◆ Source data
*****
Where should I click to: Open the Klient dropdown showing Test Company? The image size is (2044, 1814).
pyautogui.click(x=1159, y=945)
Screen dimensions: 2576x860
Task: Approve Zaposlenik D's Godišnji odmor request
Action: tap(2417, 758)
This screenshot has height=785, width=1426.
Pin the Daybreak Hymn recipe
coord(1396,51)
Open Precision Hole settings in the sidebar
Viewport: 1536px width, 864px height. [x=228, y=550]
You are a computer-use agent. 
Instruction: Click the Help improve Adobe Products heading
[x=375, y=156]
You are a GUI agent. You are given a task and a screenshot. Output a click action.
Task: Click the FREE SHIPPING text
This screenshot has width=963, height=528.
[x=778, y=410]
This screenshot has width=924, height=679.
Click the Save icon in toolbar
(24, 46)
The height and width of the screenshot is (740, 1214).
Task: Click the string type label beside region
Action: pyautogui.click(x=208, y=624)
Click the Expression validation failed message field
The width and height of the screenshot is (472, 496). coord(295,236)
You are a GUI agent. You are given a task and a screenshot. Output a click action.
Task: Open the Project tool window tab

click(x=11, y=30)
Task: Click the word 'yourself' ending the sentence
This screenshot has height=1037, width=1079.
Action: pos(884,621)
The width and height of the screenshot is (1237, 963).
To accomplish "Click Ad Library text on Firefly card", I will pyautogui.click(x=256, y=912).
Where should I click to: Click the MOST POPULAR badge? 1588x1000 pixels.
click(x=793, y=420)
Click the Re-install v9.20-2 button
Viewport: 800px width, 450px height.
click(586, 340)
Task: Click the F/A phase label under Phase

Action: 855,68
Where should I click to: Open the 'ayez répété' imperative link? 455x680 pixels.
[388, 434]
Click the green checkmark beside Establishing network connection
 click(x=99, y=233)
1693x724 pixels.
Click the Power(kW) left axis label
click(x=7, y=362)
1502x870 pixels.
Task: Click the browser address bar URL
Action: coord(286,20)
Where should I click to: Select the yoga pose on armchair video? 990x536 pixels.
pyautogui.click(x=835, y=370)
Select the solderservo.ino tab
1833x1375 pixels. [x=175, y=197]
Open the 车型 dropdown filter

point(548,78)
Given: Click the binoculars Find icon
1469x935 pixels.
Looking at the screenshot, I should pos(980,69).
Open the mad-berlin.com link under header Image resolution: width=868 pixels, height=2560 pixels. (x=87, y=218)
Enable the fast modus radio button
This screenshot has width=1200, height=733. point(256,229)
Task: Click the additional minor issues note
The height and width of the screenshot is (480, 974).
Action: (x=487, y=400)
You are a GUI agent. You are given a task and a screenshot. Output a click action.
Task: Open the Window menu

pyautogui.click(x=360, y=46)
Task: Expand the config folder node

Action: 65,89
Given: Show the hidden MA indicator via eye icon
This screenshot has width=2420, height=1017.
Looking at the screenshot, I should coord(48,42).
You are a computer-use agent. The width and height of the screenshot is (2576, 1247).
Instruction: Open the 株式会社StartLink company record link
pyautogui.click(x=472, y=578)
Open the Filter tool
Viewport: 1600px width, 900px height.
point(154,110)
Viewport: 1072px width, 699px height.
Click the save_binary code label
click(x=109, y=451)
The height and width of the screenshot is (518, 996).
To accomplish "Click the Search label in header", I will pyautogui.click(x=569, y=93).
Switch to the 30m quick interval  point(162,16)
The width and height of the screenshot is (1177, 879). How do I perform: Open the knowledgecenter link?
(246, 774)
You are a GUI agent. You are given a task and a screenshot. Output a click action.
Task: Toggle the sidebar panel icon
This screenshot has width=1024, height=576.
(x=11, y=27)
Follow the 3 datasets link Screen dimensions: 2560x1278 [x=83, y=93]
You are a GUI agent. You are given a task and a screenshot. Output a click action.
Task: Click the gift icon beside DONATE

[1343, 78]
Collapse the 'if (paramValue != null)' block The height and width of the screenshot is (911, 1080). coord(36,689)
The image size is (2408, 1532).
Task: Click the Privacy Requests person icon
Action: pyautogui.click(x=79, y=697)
*****
◆ Description of the task
Copy every line of the data above without any changes.

◆ Solution below
Where should I click to: Open the Klient dropdown showing Test Company? The image size is (2044, 1814).
pyautogui.click(x=1159, y=945)
Screen dimensions: 2576x860
Task: Approve Zaposlenik D's Godišnji odmor request
Action: tap(2417, 758)
This screenshot has height=785, width=1426.
Pin the Daybreak Hymn recipe
coord(1396,51)
Open Precision Hole settings in the sidebar
Viewport: 1536px width, 864px height. [x=228, y=550]
You are a computer-use agent. 
Instruction: Click the Help improve Adobe Products heading
[x=375, y=156]
You are a GUI agent. You are given a task and a screenshot. Output a click action.
Task: Click the FREE SHIPPING text
This screenshot has width=963, height=528.
[x=778, y=410]
This screenshot has width=924, height=679.
Click the Save icon in toolbar
(24, 46)
The height and width of the screenshot is (740, 1214).
Task: Click the string type label beside region
Action: pyautogui.click(x=208, y=624)
Click the Expression validation failed message field
The width and height of the screenshot is (472, 496). coord(295,236)
You are a GUI agent. You are given a task and a screenshot. Output a click action.
Task: Open the Project tool window tab

click(x=11, y=30)
Task: Click the word 'yourself' ending the sentence
This screenshot has height=1037, width=1079.
Action: pos(884,621)
The width and height of the screenshot is (1237, 963).
To accomplish "Click Ad Library text on Firefly card", I will pyautogui.click(x=256, y=912).
Where should I click to: Click the MOST POPULAR badge? 1588x1000 pixels.
click(x=793, y=420)
Click the Re-install v9.20-2 button
Viewport: 800px width, 450px height.
click(586, 340)
Task: Click the F/A phase label under Phase

Action: 855,68
Where should I click to: Open the 'ayez répété' imperative link? 455x680 pixels.
[388, 434]
Click the green checkmark beside Establishing network connection
 click(x=99, y=233)
1693x724 pixels.
Click the Power(kW) left axis label
click(x=7, y=362)
1502x870 pixels.
Task: Click the browser address bar URL
Action: coord(286,20)
Where should I click to: Select the yoga pose on armchair video? 990x536 pixels.
pyautogui.click(x=835, y=370)
Select the solderservo.ino tab
1833x1375 pixels. [x=175, y=197]
Open the 车型 dropdown filter

point(548,78)
Given: Click the binoculars Find icon
1469x935 pixels.
Looking at the screenshot, I should pos(980,69).
Open the mad-berlin.com link under header Image resolution: width=868 pixels, height=2560 pixels. (x=87, y=218)
Enable the fast modus radio button
This screenshot has width=1200, height=733. point(256,229)
Task: Click the additional minor issues note
The height and width of the screenshot is (480, 974).
Action: (x=487, y=400)
You are a GUI agent. You are given a task and a screenshot. Output a click action.
Task: Open the Window menu

pyautogui.click(x=360, y=46)
Task: Expand the config folder node

Action: 65,89
Given: Show the hidden MA indicator via eye icon
This screenshot has width=2420, height=1017.
Looking at the screenshot, I should coord(48,42).
You are a computer-use agent. The width and height of the screenshot is (2576, 1247).
Instruction: Open the 株式会社StartLink company record link
pyautogui.click(x=472, y=578)
Open the Filter tool
Viewport: 1600px width, 900px height.
point(154,110)
Viewport: 1072px width, 699px height.
Click the save_binary code label
click(x=109, y=451)
The height and width of the screenshot is (518, 996).
To accomplish "Click the Search label in header", I will pyautogui.click(x=569, y=93).
Switch to the 30m quick interval  point(162,16)
The width and height of the screenshot is (1177, 879). How do I perform: Open the knowledgecenter link?
(246, 774)
You are a GUI agent. You are given a task and a screenshot. Output a click action.
Task: Toggle the sidebar panel icon
This screenshot has width=1024, height=576.
(x=11, y=27)
Follow the 3 datasets link Screen dimensions: 2560x1278 [x=83, y=93]
You are a GUI agent. You are given a task and a screenshot. Output a click action.
Task: Click the gift icon beside DONATE

[1343, 78]
Collapse the 'if (paramValue != null)' block The height and width of the screenshot is (911, 1080). coord(36,689)
The image size is (2408, 1532).
Task: Click the Privacy Requests person icon
Action: pyautogui.click(x=79, y=697)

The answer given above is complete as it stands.